*WRITTEN TASK*
Reproduce the lines of the material below without any changes, starting at the line that contains "This screenshot has width=247, height=213." and ending at the line that contains "click(333, 218)", with both of those lines included.

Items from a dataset
====

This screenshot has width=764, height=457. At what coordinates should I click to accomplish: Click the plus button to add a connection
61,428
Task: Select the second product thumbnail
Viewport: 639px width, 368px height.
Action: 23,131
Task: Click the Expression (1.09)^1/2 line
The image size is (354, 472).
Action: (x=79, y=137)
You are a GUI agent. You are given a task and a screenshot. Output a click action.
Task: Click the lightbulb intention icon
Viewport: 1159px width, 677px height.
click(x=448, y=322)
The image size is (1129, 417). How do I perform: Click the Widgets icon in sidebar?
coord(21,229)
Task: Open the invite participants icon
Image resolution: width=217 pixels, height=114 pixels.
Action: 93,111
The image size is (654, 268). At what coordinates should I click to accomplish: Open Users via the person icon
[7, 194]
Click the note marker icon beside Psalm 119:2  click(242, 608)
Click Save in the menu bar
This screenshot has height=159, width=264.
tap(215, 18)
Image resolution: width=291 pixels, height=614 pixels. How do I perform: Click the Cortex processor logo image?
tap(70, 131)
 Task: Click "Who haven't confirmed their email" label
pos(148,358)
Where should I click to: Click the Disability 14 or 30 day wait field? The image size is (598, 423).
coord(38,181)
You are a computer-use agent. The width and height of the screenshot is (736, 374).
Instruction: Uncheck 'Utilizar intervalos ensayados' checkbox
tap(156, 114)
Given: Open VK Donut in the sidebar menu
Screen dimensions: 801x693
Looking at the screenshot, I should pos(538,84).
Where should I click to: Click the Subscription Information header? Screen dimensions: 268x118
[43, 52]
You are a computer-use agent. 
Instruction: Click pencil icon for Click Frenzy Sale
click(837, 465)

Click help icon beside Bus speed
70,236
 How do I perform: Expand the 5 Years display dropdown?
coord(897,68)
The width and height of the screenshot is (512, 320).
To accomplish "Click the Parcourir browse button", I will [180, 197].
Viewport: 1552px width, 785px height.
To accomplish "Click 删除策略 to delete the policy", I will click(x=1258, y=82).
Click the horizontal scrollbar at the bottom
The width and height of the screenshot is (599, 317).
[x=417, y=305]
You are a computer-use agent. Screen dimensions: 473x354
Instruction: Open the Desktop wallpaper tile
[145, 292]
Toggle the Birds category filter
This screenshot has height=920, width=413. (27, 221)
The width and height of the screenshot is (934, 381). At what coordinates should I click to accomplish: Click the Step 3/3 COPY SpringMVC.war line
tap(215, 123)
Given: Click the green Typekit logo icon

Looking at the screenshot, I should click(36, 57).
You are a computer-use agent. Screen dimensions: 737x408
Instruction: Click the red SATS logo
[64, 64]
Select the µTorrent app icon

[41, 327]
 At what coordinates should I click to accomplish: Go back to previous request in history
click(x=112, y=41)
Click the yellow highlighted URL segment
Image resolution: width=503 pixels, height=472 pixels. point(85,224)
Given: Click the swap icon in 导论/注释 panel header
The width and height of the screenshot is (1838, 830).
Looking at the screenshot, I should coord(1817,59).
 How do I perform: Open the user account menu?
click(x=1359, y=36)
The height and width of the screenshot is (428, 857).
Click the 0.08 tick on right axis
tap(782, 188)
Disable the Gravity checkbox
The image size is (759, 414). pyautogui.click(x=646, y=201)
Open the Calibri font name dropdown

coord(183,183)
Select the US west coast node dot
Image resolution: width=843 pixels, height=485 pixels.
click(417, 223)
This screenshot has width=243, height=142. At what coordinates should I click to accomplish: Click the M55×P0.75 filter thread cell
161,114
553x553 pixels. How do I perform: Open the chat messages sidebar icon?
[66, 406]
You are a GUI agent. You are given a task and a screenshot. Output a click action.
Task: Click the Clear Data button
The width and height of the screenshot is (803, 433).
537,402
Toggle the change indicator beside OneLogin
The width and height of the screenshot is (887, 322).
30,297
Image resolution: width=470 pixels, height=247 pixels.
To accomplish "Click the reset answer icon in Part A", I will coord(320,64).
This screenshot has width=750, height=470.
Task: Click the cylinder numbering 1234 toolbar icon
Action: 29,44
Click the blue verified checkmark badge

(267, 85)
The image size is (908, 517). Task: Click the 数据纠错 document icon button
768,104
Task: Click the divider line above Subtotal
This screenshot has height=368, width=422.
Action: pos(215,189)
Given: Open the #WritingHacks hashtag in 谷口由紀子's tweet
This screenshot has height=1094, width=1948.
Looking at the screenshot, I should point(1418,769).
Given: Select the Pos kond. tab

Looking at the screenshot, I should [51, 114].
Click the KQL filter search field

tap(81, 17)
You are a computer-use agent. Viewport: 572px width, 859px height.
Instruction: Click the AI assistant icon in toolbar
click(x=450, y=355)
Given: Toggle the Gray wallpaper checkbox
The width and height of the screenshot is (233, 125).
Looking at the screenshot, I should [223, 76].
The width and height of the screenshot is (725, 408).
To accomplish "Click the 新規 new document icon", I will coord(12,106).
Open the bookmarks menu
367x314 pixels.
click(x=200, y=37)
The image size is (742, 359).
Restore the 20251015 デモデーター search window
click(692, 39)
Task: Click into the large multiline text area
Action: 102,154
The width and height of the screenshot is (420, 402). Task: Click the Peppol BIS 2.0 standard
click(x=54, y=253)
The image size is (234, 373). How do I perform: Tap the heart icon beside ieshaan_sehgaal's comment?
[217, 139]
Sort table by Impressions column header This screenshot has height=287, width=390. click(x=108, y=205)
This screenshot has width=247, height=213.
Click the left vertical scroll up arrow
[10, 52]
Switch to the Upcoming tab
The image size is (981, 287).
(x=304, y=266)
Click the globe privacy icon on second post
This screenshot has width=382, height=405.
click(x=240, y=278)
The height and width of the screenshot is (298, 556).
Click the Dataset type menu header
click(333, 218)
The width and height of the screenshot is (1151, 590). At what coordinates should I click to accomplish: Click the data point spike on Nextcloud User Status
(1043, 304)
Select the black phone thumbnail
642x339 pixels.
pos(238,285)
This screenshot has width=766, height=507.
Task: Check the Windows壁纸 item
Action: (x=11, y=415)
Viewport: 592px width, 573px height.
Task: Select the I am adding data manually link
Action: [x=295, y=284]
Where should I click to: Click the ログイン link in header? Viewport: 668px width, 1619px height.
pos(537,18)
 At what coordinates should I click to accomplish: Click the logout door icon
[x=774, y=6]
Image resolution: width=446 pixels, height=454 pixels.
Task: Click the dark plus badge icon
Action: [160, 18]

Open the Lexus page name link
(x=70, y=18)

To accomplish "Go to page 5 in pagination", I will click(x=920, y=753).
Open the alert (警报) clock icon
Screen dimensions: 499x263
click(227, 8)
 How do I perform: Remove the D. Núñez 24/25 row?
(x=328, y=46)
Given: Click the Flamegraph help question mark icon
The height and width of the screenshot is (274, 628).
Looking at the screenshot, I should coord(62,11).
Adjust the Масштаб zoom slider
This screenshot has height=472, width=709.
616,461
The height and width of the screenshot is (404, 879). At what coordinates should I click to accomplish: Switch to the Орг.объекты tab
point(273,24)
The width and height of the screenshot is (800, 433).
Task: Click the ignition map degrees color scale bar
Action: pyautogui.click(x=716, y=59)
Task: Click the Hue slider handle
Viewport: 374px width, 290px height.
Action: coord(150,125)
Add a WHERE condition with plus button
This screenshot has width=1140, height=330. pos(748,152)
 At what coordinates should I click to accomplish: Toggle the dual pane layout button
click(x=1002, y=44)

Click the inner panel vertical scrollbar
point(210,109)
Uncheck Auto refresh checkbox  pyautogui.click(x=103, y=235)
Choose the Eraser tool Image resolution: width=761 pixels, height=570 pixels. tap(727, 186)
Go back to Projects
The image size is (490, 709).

====

*FINISHED TASK*
This screenshot has width=247, height=213.
Click the left vertical scroll up arrow
[10, 52]
Switch to the Upcoming tab
The image size is (981, 287).
(x=304, y=266)
Click the globe privacy icon on second post
This screenshot has width=382, height=405.
click(x=240, y=278)
The height and width of the screenshot is (298, 556).
Click the Dataset type menu header
click(333, 218)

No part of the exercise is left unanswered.